Have you decided upon a layout scheme for annotating images, i.e. which elements you will annotate, etc.? Moreover, can Prodigy handle multi-class annotation/tagging, so that you can also add a script tag to an annotated line?

eroux · 2023-01-25T08:17:58Z

@eric86y see #10 for the current schema. @kaldan007 perhaps this could be integrated in the RFC?

eric86y · 2023-01-25T08:22:21Z

No lines?

kaldan007 · 2023-01-25T08:27:34Z

@eric86y are we suppose to include line? we were think it as separate. Can it be together? If yes we will update the UI accordingly

eric86y · 2023-01-25T08:29:51Z

I think it depends on how the annotation pipeline is organized, if you split this then it is ok. But for doing OCR that is based on lines, you'll need robust line detection as well. This can theoretically be done by another team. I was just considering tagging the script type in the process to train a script classification down the road.

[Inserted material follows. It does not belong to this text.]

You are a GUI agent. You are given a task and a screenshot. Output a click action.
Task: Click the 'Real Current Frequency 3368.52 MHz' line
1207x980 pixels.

eroux · 2023-01-25T08:30:03Z

I think the plan is to have different steps:

one pass to detect pages only
one pass to detect layout features only
one pass to detect lines of the main text area

this would be done in 3 different prodigy instances

kaldan007 · 2023-01-25T08:49:47Z

I think the plan is to have different steps:

one pass to detect pages only

one pass to detect layout features only

one pass to detect lines of the main text area

this would be done in 3 different prodigy instances

yes we are planning to go this way

eroux · 2023-01-25T09:25:08Z

@kaldan007 just as a general remark: the RFC is 40% filler (everything in italic), 60% information, perhaps we could either transform the filler into information or remove it? it will make this RFC thing much more appealing (it currently feels like a normal github issue + some unnecessary copy/paste of a template to make it look professional)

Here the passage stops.